September 18, 2019 13:39
Korea plans to develop an anti-aircraft laser weapon by 2023 in preparation for threats like recent drone attacks on Saudi oil fields.
It eventually wants to upgrade it into a high-powered laser weapons system capable of intercepting even enemy fighter jets or reconnaissance satellites flying over the Korean Peninsula.
The Defense Acquisition Program Administration said Tuesday it will invest about W88 billion beginning this year to develop the weapon and deploy it warfare-ready (US$1=W1,191).
The weapon will fire laser beams generated by optical fibers to destroy or neutralize targets, mostly small drones or multicopters flying within a few kilometers. It relies laser beams without the need for bullets or shells and therefore costs only about W2,000 per shot.
Hanwha Corporation is expected to develop a prototype.

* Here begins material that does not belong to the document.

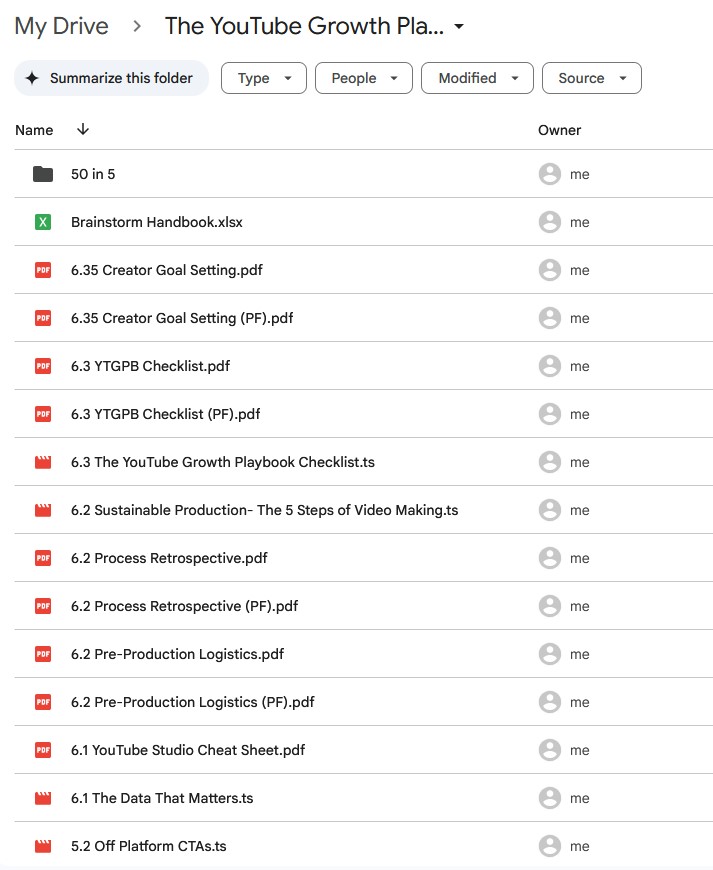Click the Excel icon beside Brainstorm Handbook.xlsx
The height and width of the screenshot is (870, 713).
42,222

Over the last decade, the Agency for Defense Development studied the option of combining, tracking and aiming laser beams but only succeeded in developing a weapon that is capable of puncturing the surface of a small stationary missile a few hundred meters away.
A DAPA spokesman said, "We're going to push a Korean-style 'star wars' project by improving the new weapon's performance so that it could intercept even fighter jets and satellites."
Several advanced countries have already developed or are developing drone-killer lasers. The U.S. has the 10 kw-laser Area Defense Anti-Munitions, Israel the 20 kw-laser Iron Beam, and the 20 to 30 kw High-Energy Laser effector. All of them are capable of intercepting drones flying at a low altitude of 1 to 2 km.